Dziękuję za odpowiedź. Tylko nie pojąłem, "nie dodaje elementu poza czego ramy". Jak _zbyt się tym przejął_ "mówi" poza czego ramy, a _za bardzo się tym przejął_ nie?
To _zbytnie_ jest przysłówek, czy tak?


----------



## vpprof

slavic_one said:


> Dziękuję za odpowiedź. Tylko nie pojąłem, "nie dodaje elementu poza czego ramy". Jak _zbyt się tym przejął_ "mówi" poza czego ramy, a _za bardzo się tym przejął_ nie?
> To _zbytnie_ jest przysłówek, czy tak?


Hmm, nie będę się wdawał w egzegezę myśli kolegi Thomasa  , ale jedno co mogę powiedzieć na pewno to to, że „zbytnio” jest przysłówkiem (odpowiada na pytanie „jak?”), natomiast „zbytni/zbytnia/zbytnie” to przymiotnik (odpowiada na pytanie „jaki/jaka/jakie?”).

Acha, co do tematu wątku: również uważam, że nie ma specjalnej różnicy między „za” a „zbyt”, poza tą, że pierwsze wyrażenie jest mniej formalne oraz tą, że drugie wyrażenie wyraźnie nie łączy się z przysłówkiem „bardzo” (mówimy „za bardzo”, nie: „zbyt bardzo”).


----------



## Thomas1

Vpprof witaj na forum! 


slavic_one said:


> Dziękuję za odpowiedź. Tylko nie pojąłem, "nie dodaje elementu poza czego ramy". Jak _zbyt się tym przejął_ "mówi" poza czego ramy, a _za bardzo się tym przejął_ nie?
> To _zbytnie_ jest przysłówek, czy tak?


Chodzi mi tu o wyjście poza ramy czyichś możliwości (chociaż nie wiem czy ramy to akurat najlepsze słowo w tym kontekście, ale mam nadzieję, że wiesz co mam na myśli, powiedz jeśli tak nie jest). 
_zbyt _już ma w sobie dwa elementy _za _+ _bardzo_
_za _tego nie ma, to jest brak w nim _bardzo_ i dlatego trzeba go do niego dodać (mowa oczywiście o połączeniu obu wyrazów z czasownikiem).


----------



## Ben Jamin

Marcus Africanus said:


> Jak wam, Polakom, wydaje się lepiej?


 
Niestety, po polsku nie można powiedzieć „co wydaje się lepiej”.
*Co* nie może iść w parze z przysłówkiem. 
Nie mówimy „co jest lepiej” tylko „co jest lepsze” albo "jak jest lepiej".  
 
To zdanie można wyrazić po polsku:
Co wam, Polakom, wydaje sie lepsze?
Albo: Jak się wam, Polakom, wydaje, co jest lepsze?
Albo: Jak wam, Polakom, wydaje się, jest lepiej powiedzieć? (Nie całkiem dobra polszczyzna, ale do zaakceptowania).


----------



## Marcus Africanus

"Jak wam wydaje się lepiej?" - czy tak nie można powiedzieć?
Podobnie: "Jak wam się wydaje lepiej?" "Jak ci się wydaje lepiej?"


----------



## bg1

Marcus Africanus said:


> "Jak wam wydaje się lepiej?" - czy tak nie można powiedzieć?
> Podobnie: "Jak wam się wydaje lepiej?" "Jak ci się wydaje lepiej?"



Można powiedzieć:
Jak wam się wydaje?
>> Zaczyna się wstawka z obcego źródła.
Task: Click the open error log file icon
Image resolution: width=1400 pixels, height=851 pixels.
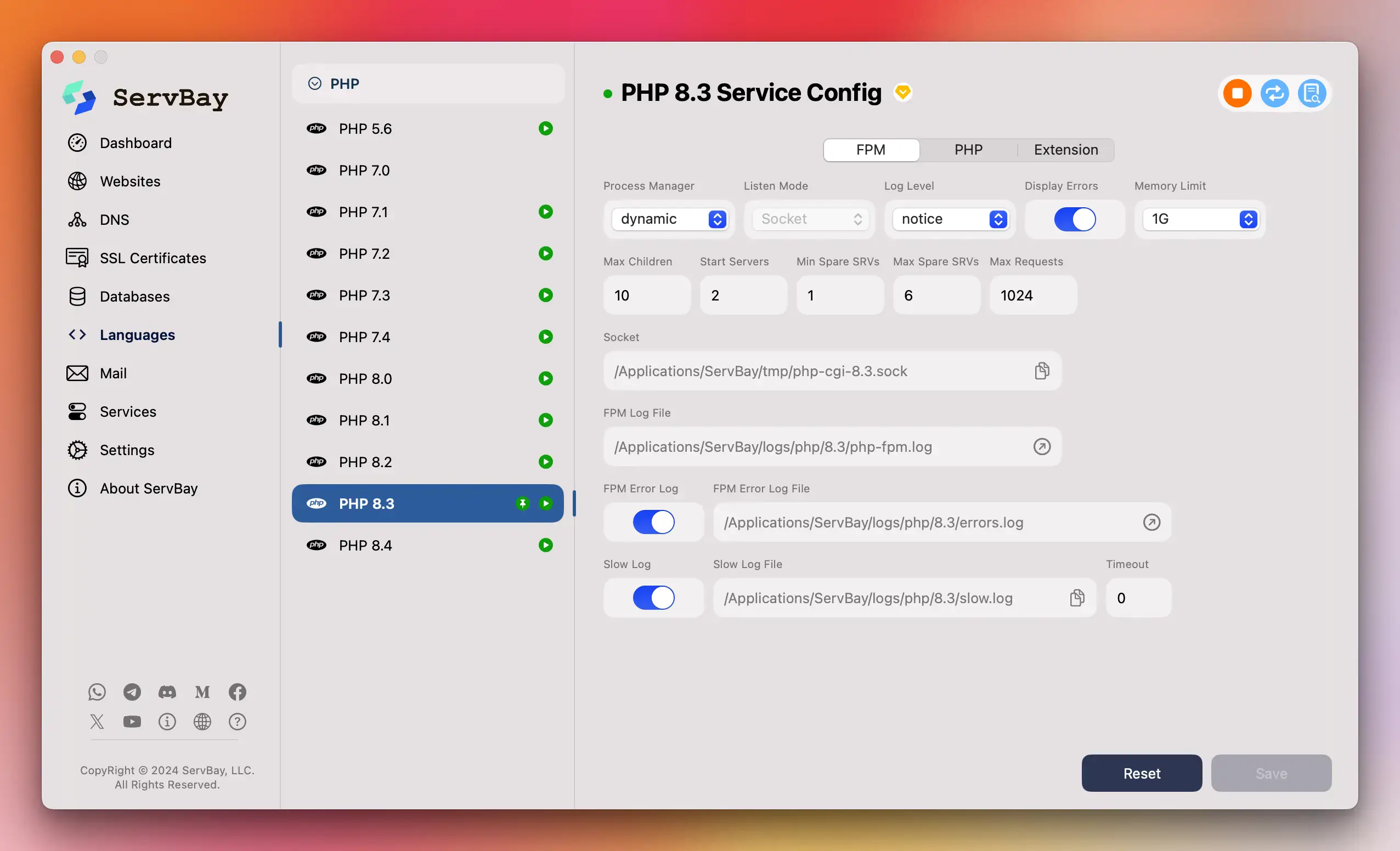Action: (1151, 521)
Jak jest lepiej?
Jak według was jest lepiej?
Jak waszym zdaniem jest lepiej?


----------



## Thomas1

bg1 said:


> Można powiedzieć:
> Jak wam się wydaje? Jak jest lepiej?
> Jak według was jest lepiej?
> Jak waszym zdaniem jest lepiej?


 Można.


----------



## bg1

Thomas1 said:


> Można.



Znaczy wiem, to były właściwie moje odpowiedzi dla Marcusa  Ale dzięki!


----------



## Thomas1

bg1 said:


> Znaczy wiem, to były właściwie moje odpowiedzi dla Marcusa  Ale dzięki!


 Nie ma to jak dobrze się zrozumieć!


----------



## Marcus Africanus

A toś mnie wpuścił w maliny, Slavic One ;-) No ładnie!


----------



## slavic_one

Przepraszam, nie byłem tutaj długi czas. Dziękuję za odpowiedzi, i o zbytu, i o wydawaniu!


----------